If the costly edges are between 4 and 7:
Found the optimum for the simple graph: 30 out of: 30 trials
Found the optimum for the isomorphic graph: 29 out of: 30 trials
If the costly edges are between 2 and 5:
Found the optimum for the simple graph: 20 out of: 30 trials
Found the optimum for the isomorphic graph: 17 out of: 30 trials: The one the gready algorithm can't solve
Found the optimum for the simple graph 14 out of: 30 trials
Found the optimum for the isomorphic graph: 18 out of: 30 trials
Examining the convergence
[m,a]=travsales(I3,profofcrossover,probofmutation,numberofgen,populationsize, tournamentsize);
plot(1:numberofgen, m, 1:numberofgen, a)
The testproblems
High gradient
function [ simplec, izomorphicc]=simplecircle(numberofcities)

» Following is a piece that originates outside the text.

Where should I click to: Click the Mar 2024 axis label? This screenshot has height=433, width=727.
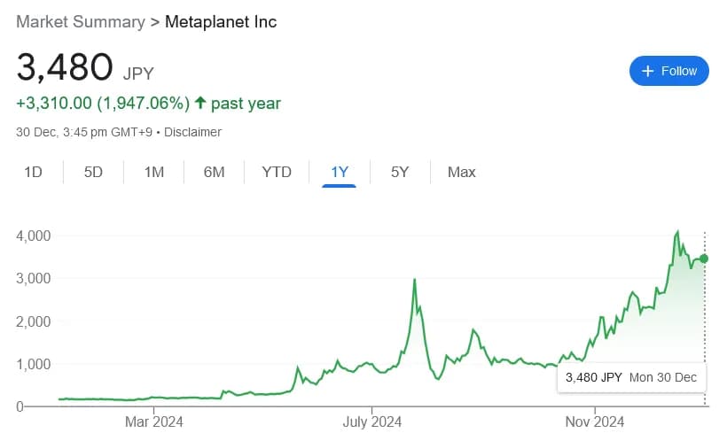point(153,422)
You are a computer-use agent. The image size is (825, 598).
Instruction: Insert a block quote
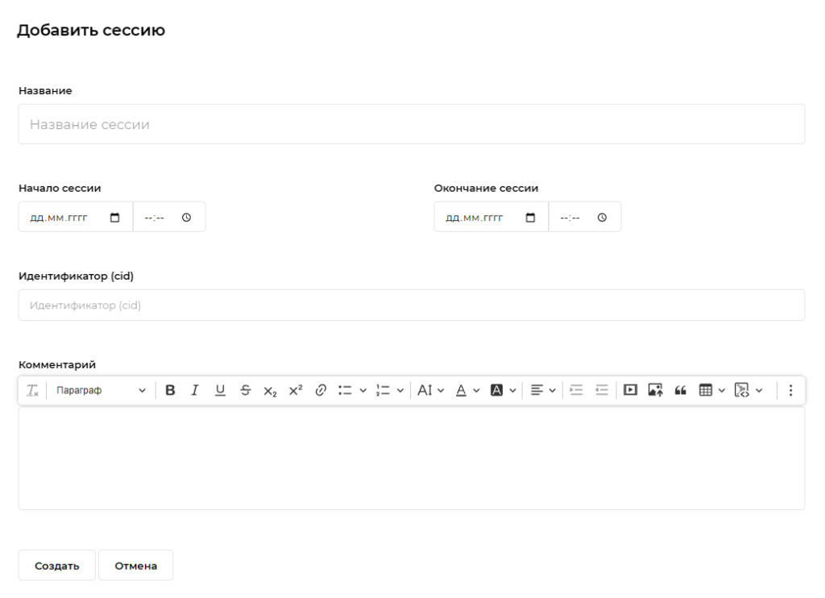click(681, 391)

D=randi([7 10],numberofcities);
simplec=triu(D,2)+triu(D,2)';
for j=1:numberofcities-1
simplec(j+1,j)=1;
end
for j=2:numberofcities
simplec(j-1,j)=1;
end
simplec(1,numberofcities)=1;
simplec(numberofcities,1)=1;
p=randperm(numberofcities);
permutation=zeros(numberofcities);
for j=1:numberofcities
permutation(p(j),j)=1;
end
izomorphicc=permutation'*simplec*permutation;
Low gradient
function [ simplec, isomorphicc]=moderategrad(numberofcities)
D=randi([2 5],numberofcities);
simplec=triu(D,2)+triu(D,2)';
for j=1:numberofcities-1
simplec(j+1,j)=1;
end
for j=2:numberofcities
simplec(j-1,j)=1;
end
simplec(1,numberofcities)=1;
simplec(numberofcities,1)=1;
p=randperm(numberofcities);
permutaction=zeros(numberofcities);
for j=1:numberofcities
permutaction(p(j),j)=1;
end
isomorphicc=permutaction'*simplec*permutaction;
The one the gready algoritmh can't solve
function [ simplec, izomorphicc]=notgready(numberofcities)

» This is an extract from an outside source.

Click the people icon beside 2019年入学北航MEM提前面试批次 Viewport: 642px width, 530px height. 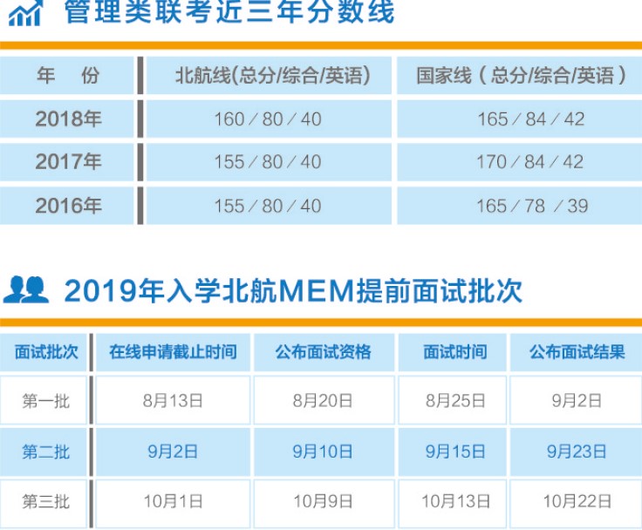tap(26, 289)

D=randi([6 9],numberofcities);
simplec=triu(D,2)+triu(D,2)';
for j=1:numberofcities-1
simplec(j+1,j)=2;
end
for j=1:2:numberofcities-2
simplec(j+2,j)=1;
end
for j=2:numberofcities
simplec(j-1,j)=2;
end
for j=3:2:numberofcities
simplec(j-2,j)=1;
end
simplec(1,numberofcities)=2;
simplec(numberofcities,1)=2;
p=randperm(numberofcities);
permutation=zeros(numberofcities);
for j=1:numberofcities
permutation(p(j),j)=1;
end
izomorphicc=permutation'*simplec*permutation;
The genetic algorithm
function [maxfit,meanfit]=travsales(g,pc,pm,gen,pop, tournamentmeret)
n=length(g);
population=zeros(pop,n);
for i=1:pop
population(i,:)=randperm(n);
end
meanfit=zeros(1,gen);
maxfit=zeros(1,gen);
for i=1:gen
f=fittnesz(population,g,n,pop);
meanfit(i)=mean(f);
[maxfit(i), elitpoz]=min(f);
elite=population(elitpoz,:);
population=tournament(population,f,tournamentmeret);
population=crossover(population,pc,pop);
population=mutation(population,n,pm,pop);
population(1,:)=elite;
end
function f=fittnesz(A,g,n,pop)
f=zeros(pop,1);
for i=1:pop
suly=g(A(i,n),A(i,1));
for j=1:n-1
suly=suly+g(A(i,j),A(i,j+1));
end
f(i)=suly;
end
function parents=tournament(populacio,populaciofitnesz,k)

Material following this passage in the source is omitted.